= What needs to be done =
Would you reproduce exactly, and only, the lines starting at the one with "Where should I click to: Choose the 'inaudible'" and ending at the last line of the data, with both included? Leave the pictures out.

Stored records
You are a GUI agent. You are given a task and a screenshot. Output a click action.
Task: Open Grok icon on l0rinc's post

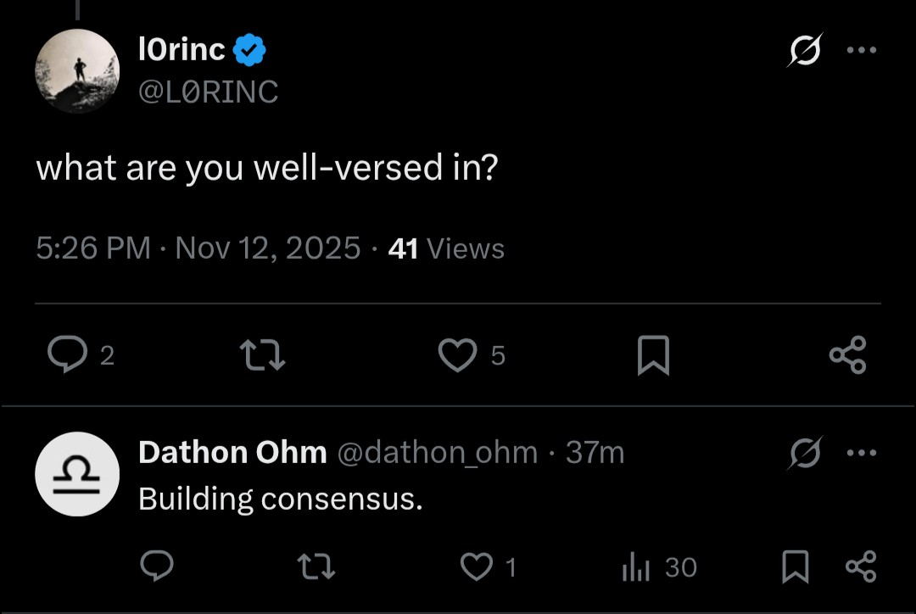[x=802, y=53]
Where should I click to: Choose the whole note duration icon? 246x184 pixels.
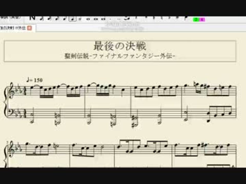pos(88,18)
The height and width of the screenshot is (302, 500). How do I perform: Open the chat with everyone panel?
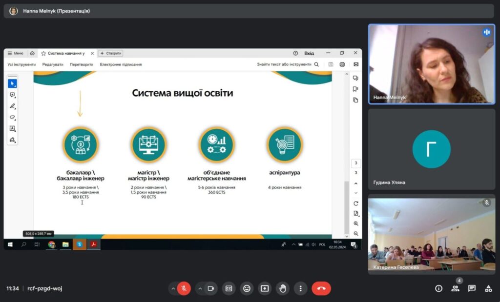coord(472,288)
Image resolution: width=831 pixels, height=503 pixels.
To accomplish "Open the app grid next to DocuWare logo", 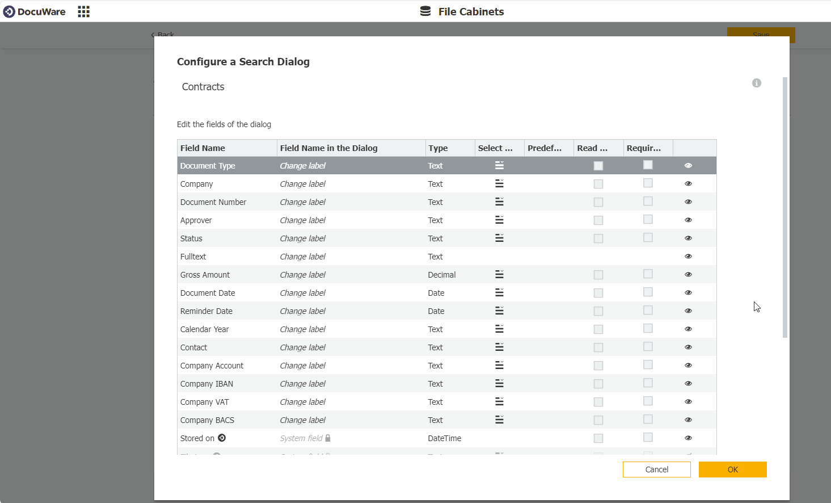I will pyautogui.click(x=83, y=11).
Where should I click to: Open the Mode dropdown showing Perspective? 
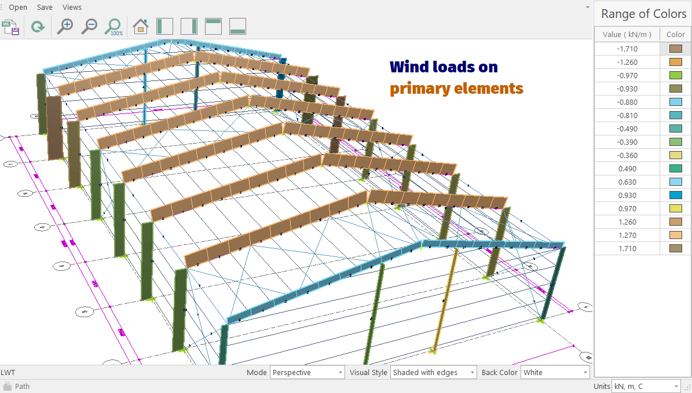point(307,372)
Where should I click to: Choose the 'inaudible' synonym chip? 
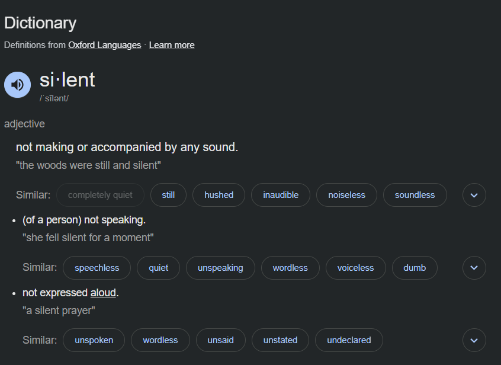click(281, 195)
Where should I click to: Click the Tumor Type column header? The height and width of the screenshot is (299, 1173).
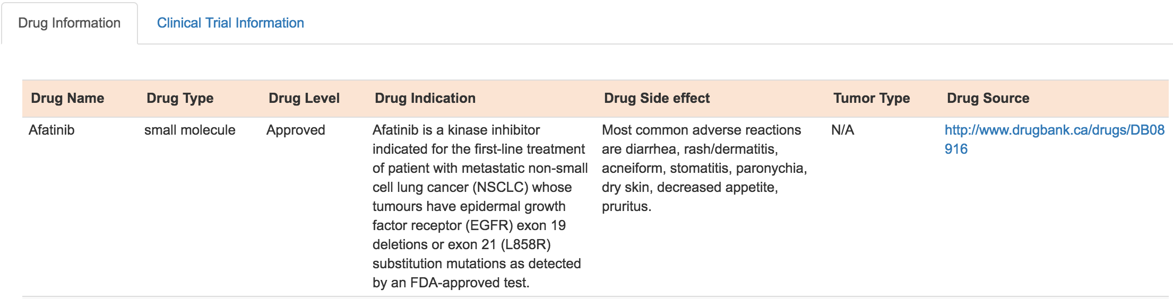pyautogui.click(x=872, y=98)
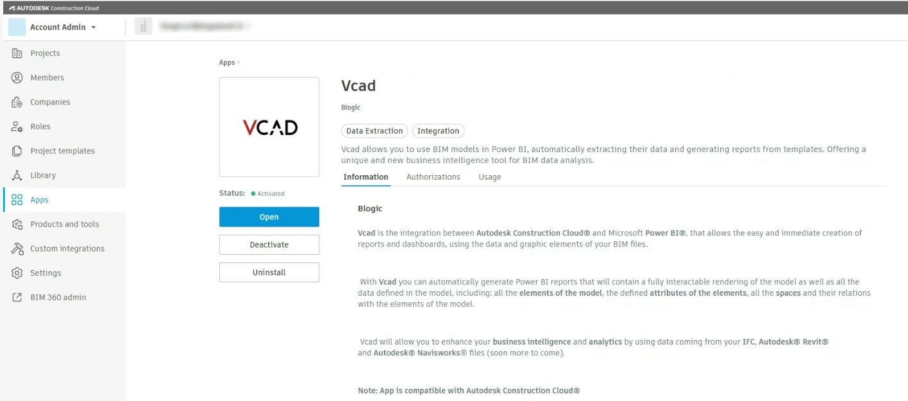Screen dimensions: 908x401
Task: Click the Custom integrations hammer icon
Action: coord(17,248)
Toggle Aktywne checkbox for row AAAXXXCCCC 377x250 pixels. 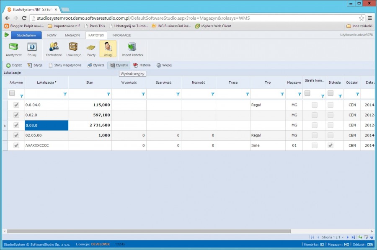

= Reply to the task =
Where should I click to: Choose the 'inaudible' synonym chip? 
click(281, 195)
Where should I click to: Click the Tumor Type column header? The height and width of the screenshot is (299, 1173).
pyautogui.click(x=872, y=98)
Screen dimensions: 908x401
Task: Click the Custom integrations hammer icon
Action: coord(17,248)
Toggle Aktywne checkbox for row AAAXXXCCCC 377x250 pixels. 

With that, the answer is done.